─── Document segment
It’s hard to say. I don’t think so. I have been using the internet for the past 4-6 hours and the longest drop out has been approximately 2 minutes. There have been 20min drop outs earlier in the day when the internet was not being used.

The big antenna is pointed to the ISP’s tower approximately 4 km away. The small antenna is one end of a point to point radio link that connects the internet service to the house. The two radios on the shed are connected via a single cat 5 cable. At the house there is another small antenna that is connected to the WAN port on the router (Cambium Networks cnPilot r195 Series Wi-Fi Router).

There is insulation in the wall - glass fibre I think. No foil.
Just to be sure I took the emon base outside this morning for 30 min or so. There was no significant improvement in the radio signal and it still experienced a 5 minute dropout.

Does your emonTx have a RFM69CW radio (there’s a ‘Learn’ page to identify it if you’re not sure, most emonTx V3.4s do have it, but I have an early one with a RFM12B) and how is it powered - via 5 V USB or the a.c. adapter?

Does the shed’s mains power originate in the house?
──────
Written request A
Write out the part of the network troubleshooting text starting with "Just to be sure" and going on through "the a.c. adapter?".
Written request B
According to the network troubleshooting text, about how far away is the ISP's tower that the big antenna points to?
The listing that comes after the network troubleshooting text is separate material with no connection to it.
─── Source excerpt
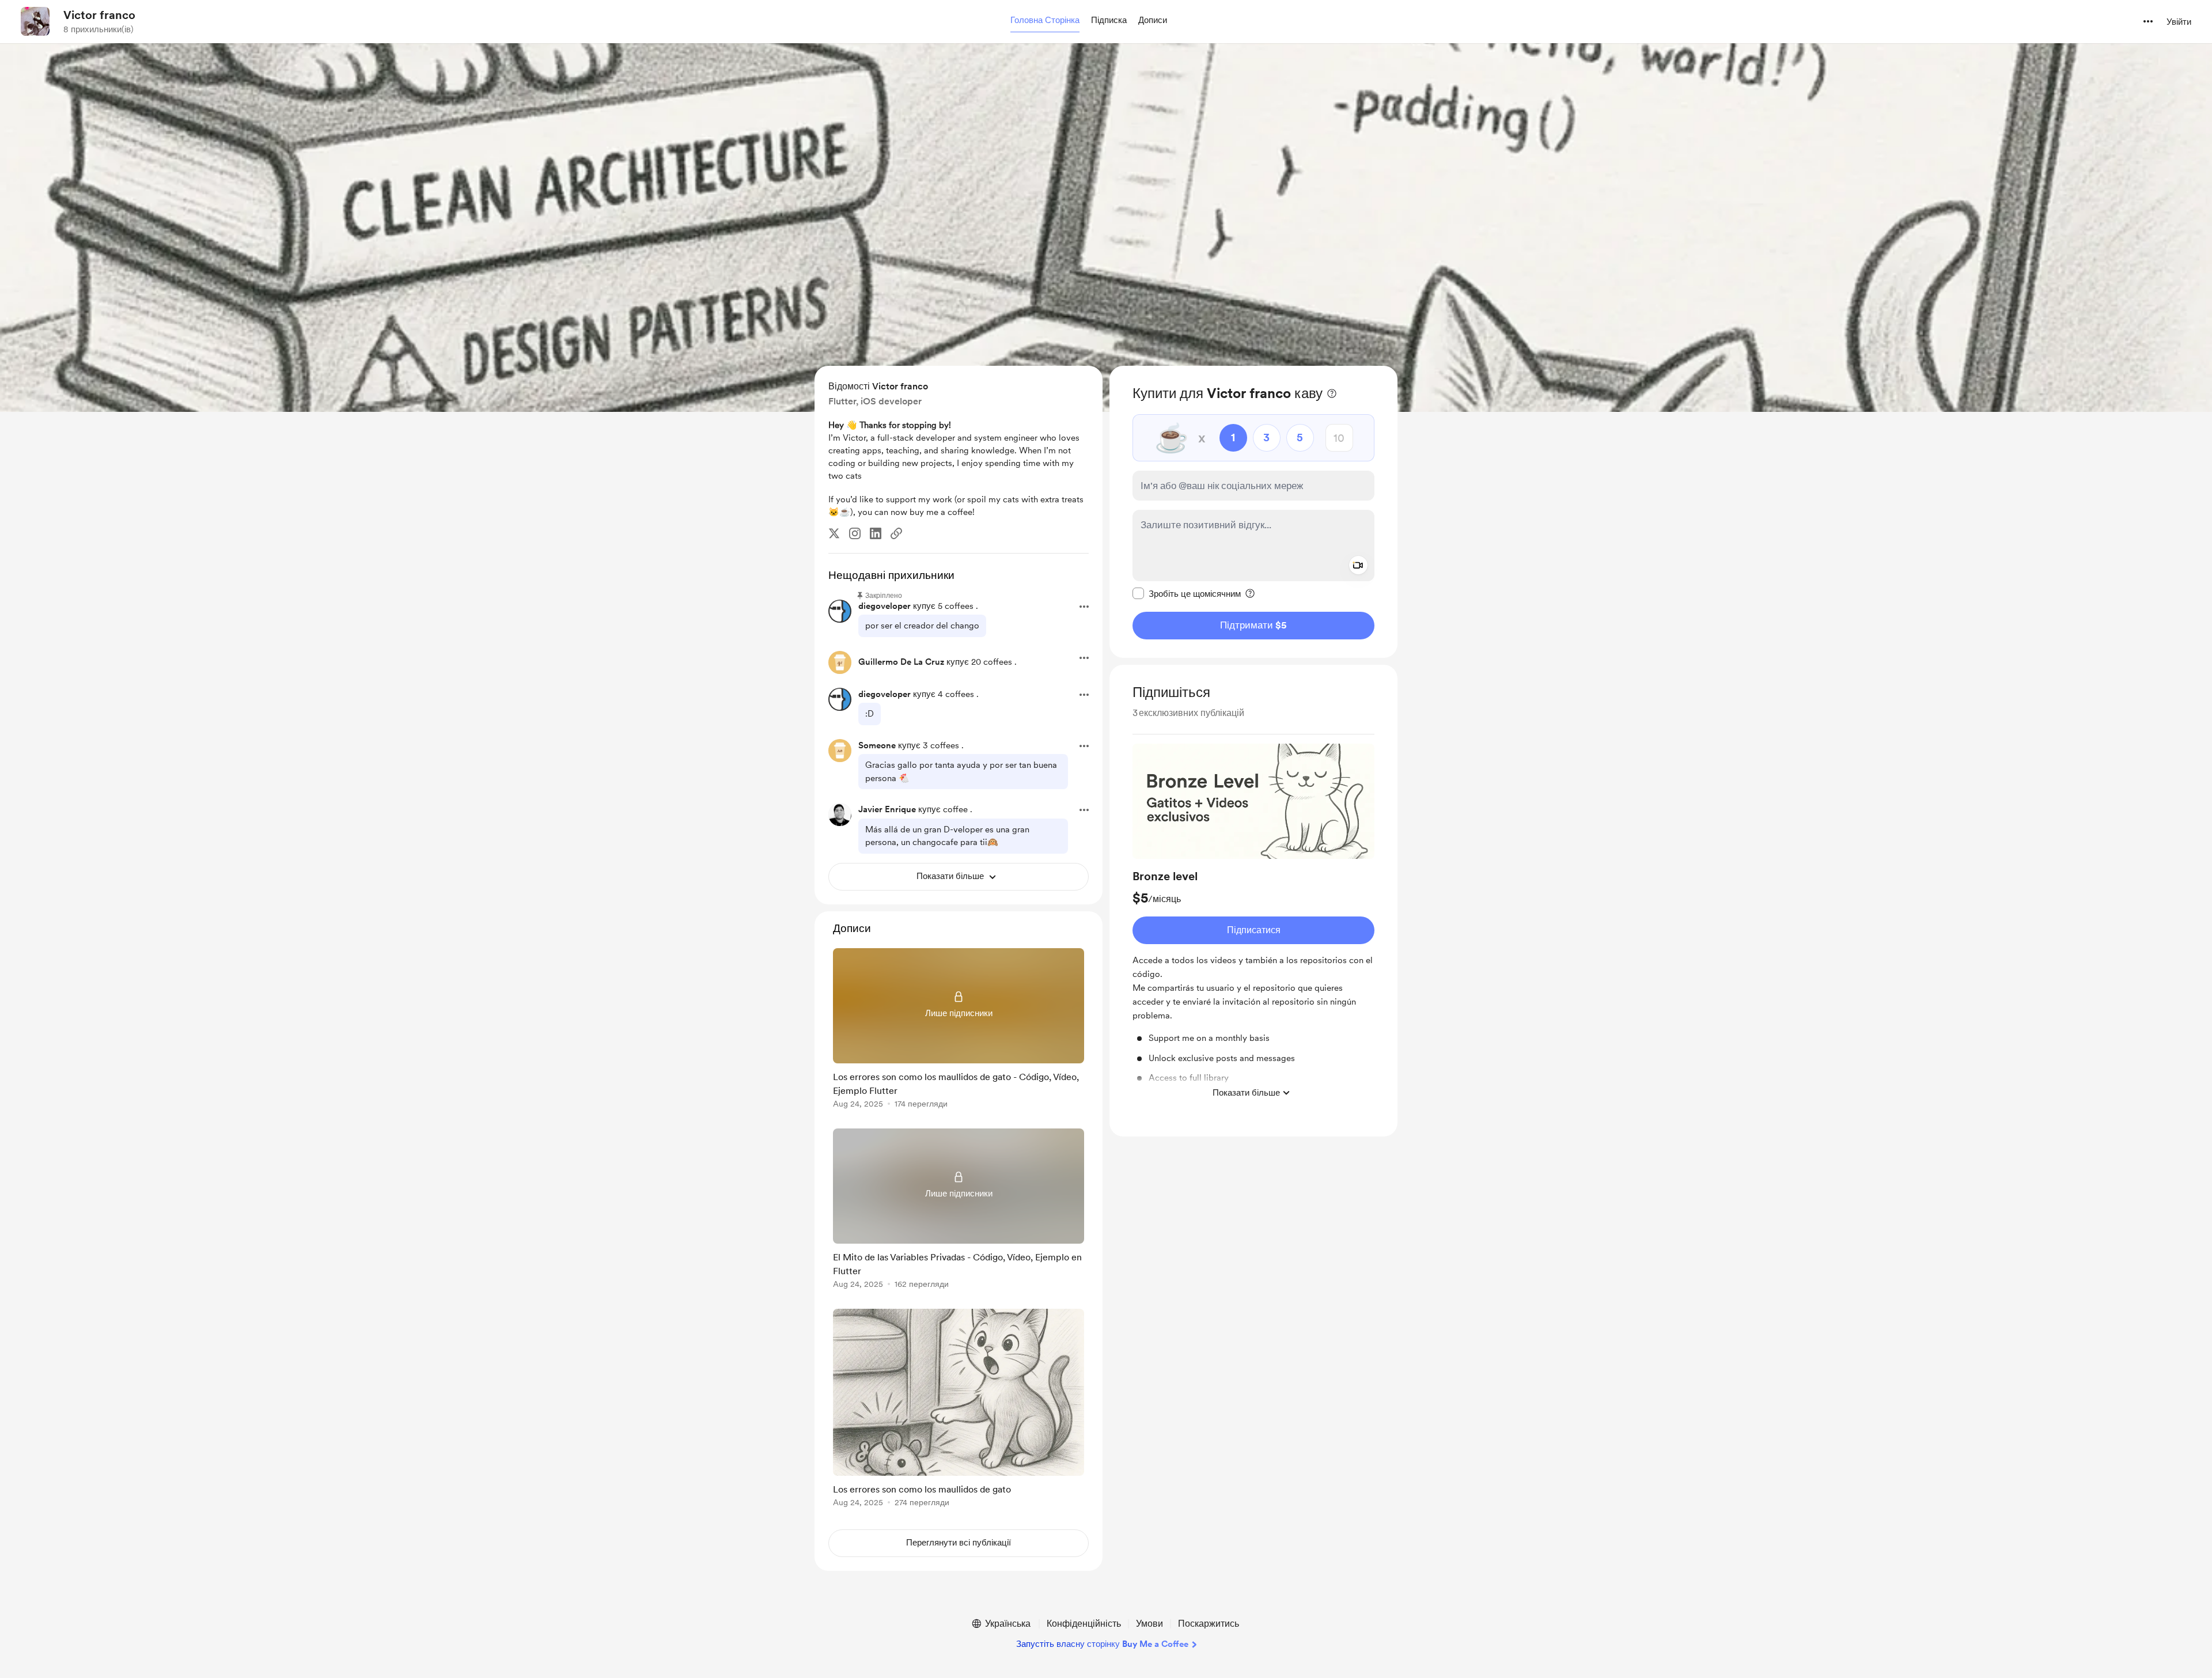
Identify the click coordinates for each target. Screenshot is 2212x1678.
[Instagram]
──────
Solution A
Just to be sure I took the emon base outside this morning for 30 min or so. There was no significant improvement in the radio signal and it still experienced a 5 minute dropout.

Does your emonTx have a RFM69CW radio (there’s a ‘Learn’ page to identify it if you’re not sure, most emonTx V3.4s do have it, but I have an early one with a RFM12B) and how is it powered - via 5 V USB or the a.c. adapter?

Solution B
Approximately 4 km